# Work instruction:
Number of lines with the string "Zustellungstermin" in the entries below: report it, and nothing besides.
*** Begin section ***
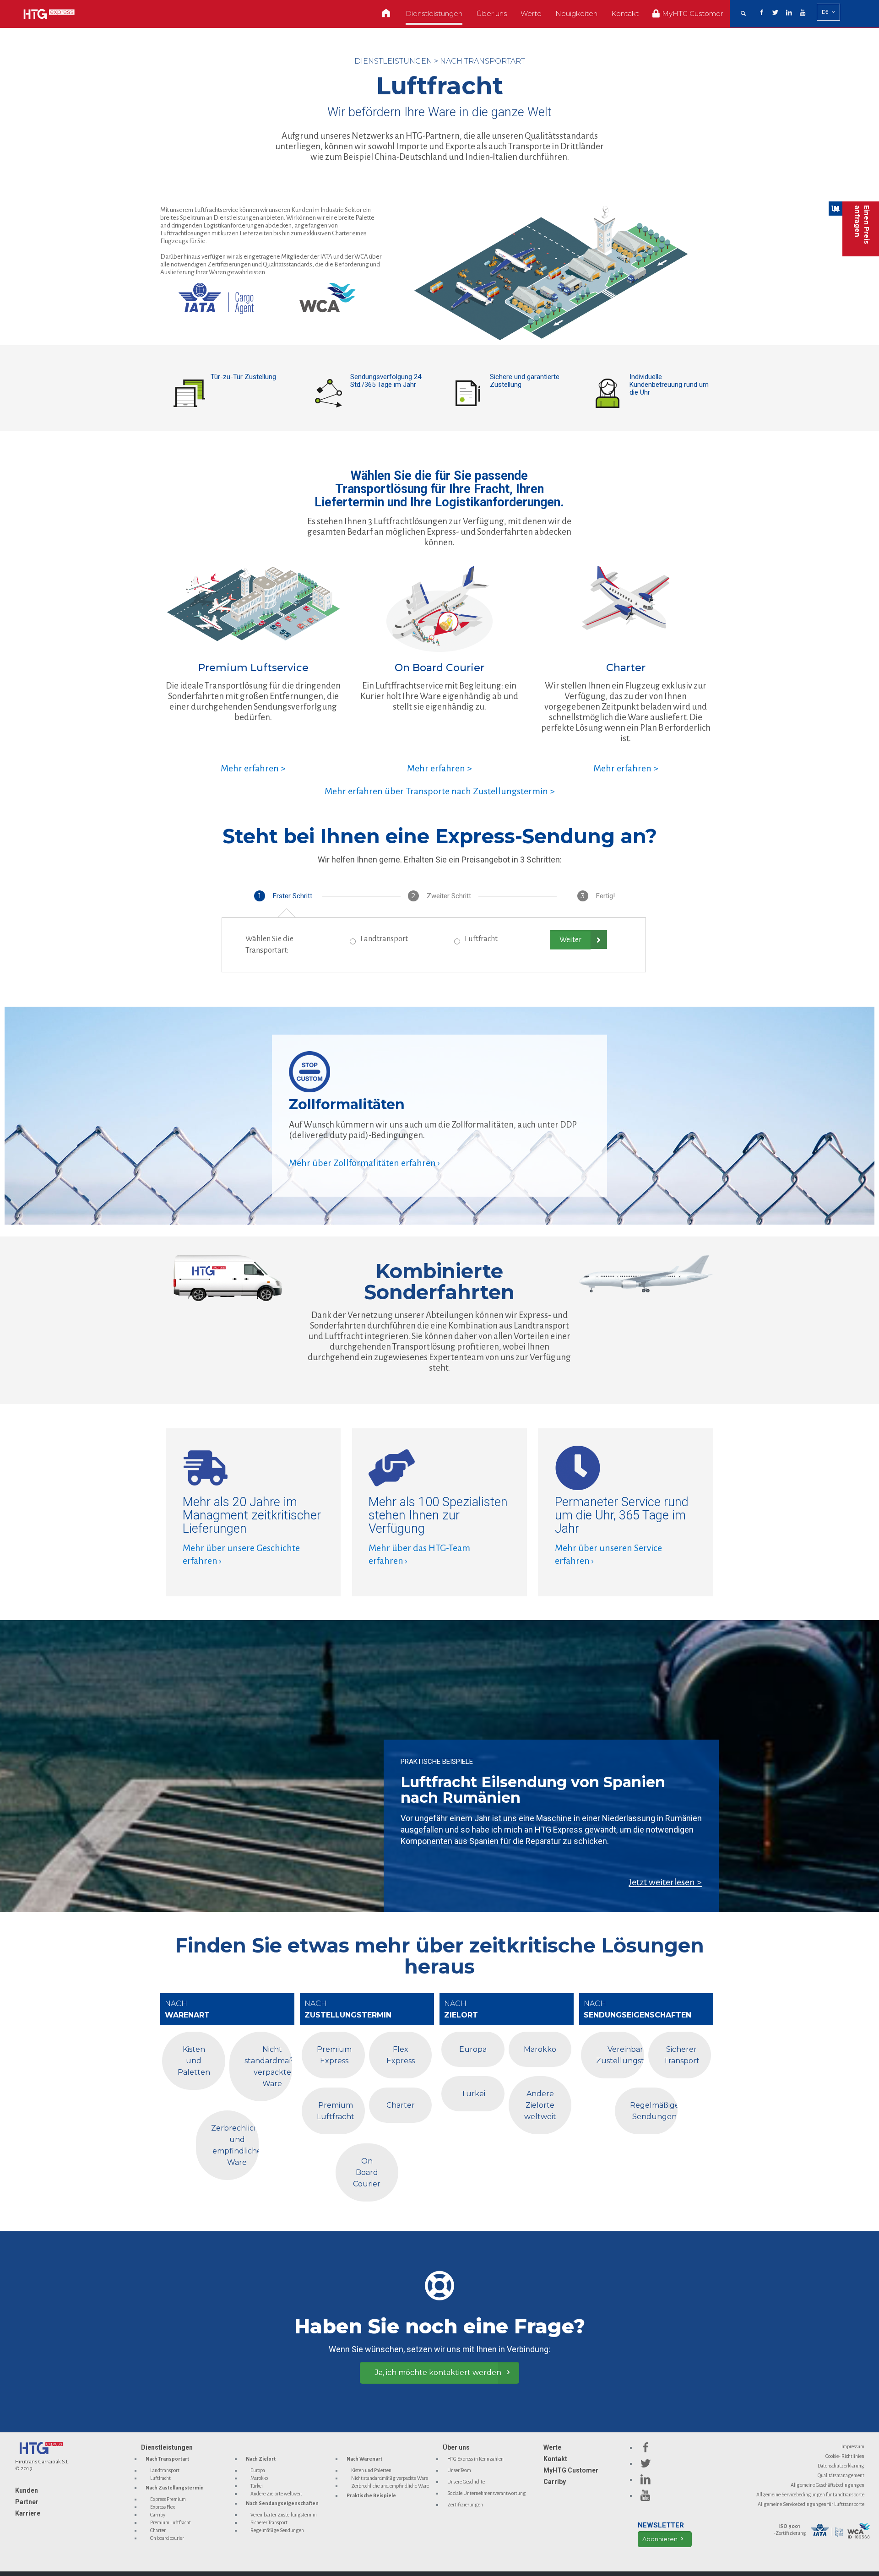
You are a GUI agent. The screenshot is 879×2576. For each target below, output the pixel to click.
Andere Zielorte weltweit (276, 2493)
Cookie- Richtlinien (844, 2456)
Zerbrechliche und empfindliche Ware (390, 2486)
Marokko (259, 2478)
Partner (26, 2501)
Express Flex (162, 2507)
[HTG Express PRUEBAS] (49, 13)
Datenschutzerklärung (841, 2465)
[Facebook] (761, 13)
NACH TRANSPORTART (482, 61)
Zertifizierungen (465, 2504)
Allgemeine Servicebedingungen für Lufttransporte (811, 2504)
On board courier (167, 2538)
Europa (257, 2470)
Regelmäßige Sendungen (277, 2530)
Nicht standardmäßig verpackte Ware (389, 2478)
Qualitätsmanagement (841, 2475)
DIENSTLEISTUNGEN (393, 61)
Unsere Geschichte (466, 2481)
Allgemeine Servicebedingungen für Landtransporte (810, 2494)
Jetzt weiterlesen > (665, 1882)
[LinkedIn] (788, 13)
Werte (552, 2447)
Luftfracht (481, 939)
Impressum (852, 2446)
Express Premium (168, 2499)
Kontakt (555, 2458)
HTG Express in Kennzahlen (475, 2459)
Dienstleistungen (167, 2447)
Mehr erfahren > (253, 768)
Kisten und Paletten (371, 2470)
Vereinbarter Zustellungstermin (283, 2514)
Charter (158, 2530)
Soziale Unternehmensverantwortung (486, 2493)
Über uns (456, 2447)
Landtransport (384, 939)
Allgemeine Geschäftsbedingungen (827, 2485)
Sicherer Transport (269, 2522)
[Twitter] (775, 13)
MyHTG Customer (570, 2470)
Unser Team (459, 2470)
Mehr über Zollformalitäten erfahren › (364, 1163)
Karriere (27, 2513)
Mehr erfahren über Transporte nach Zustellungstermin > (440, 791)
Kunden (26, 2490)
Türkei (256, 2486)
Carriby (157, 2514)
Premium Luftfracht (170, 2522)
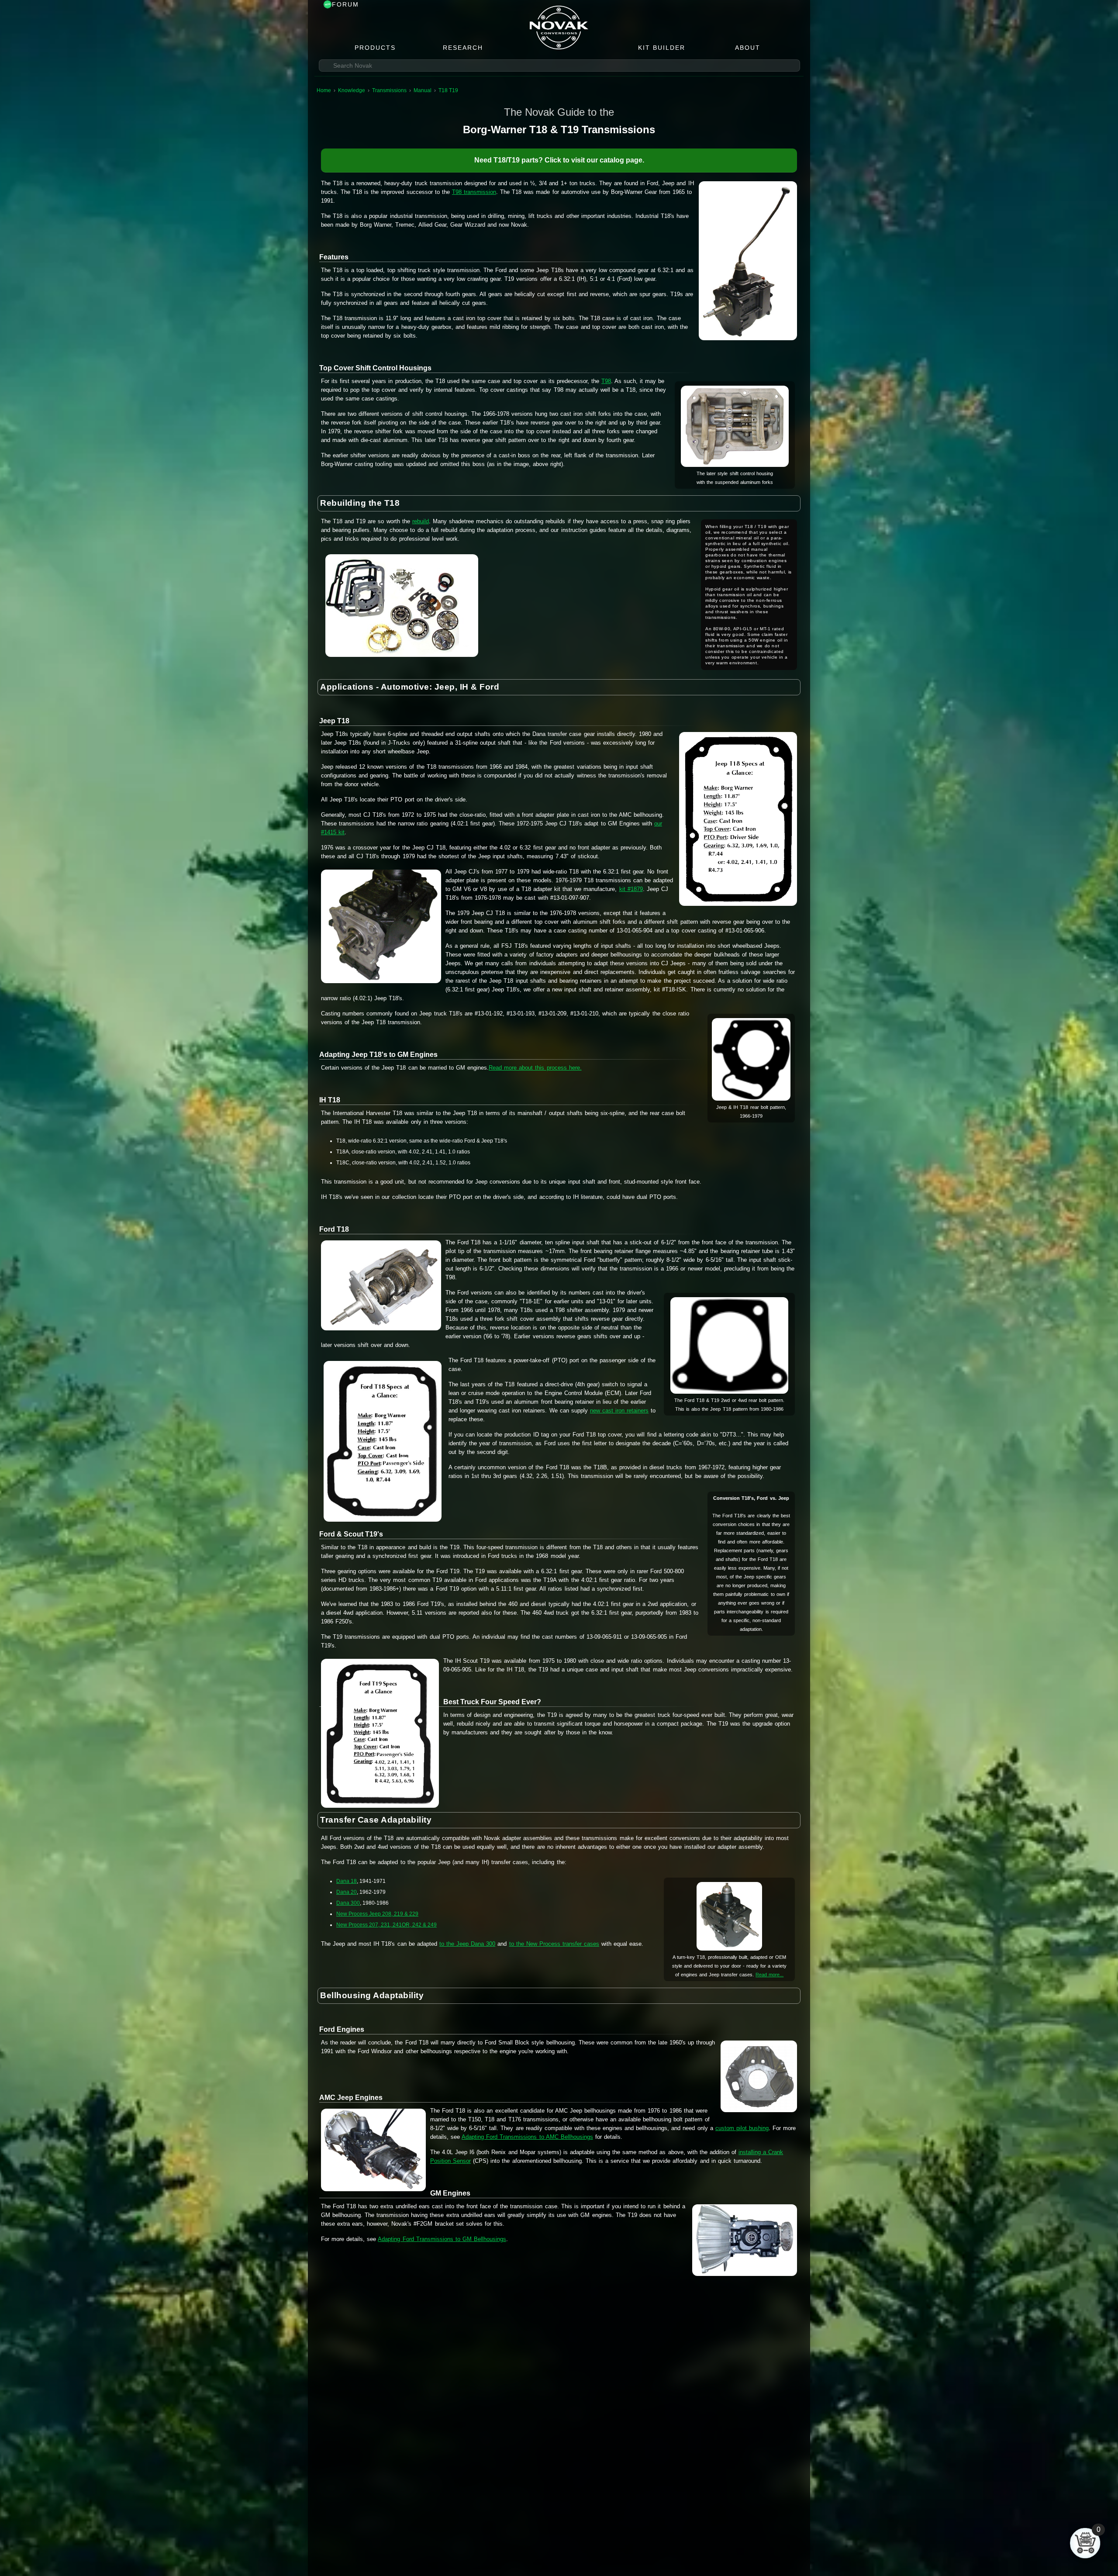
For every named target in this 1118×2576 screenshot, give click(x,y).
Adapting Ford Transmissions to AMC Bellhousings (527, 2137)
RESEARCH (463, 47)
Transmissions (389, 90)
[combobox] (559, 65)
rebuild (420, 521)
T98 (606, 381)
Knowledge (351, 90)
*** End section ***
# Exercise output:
2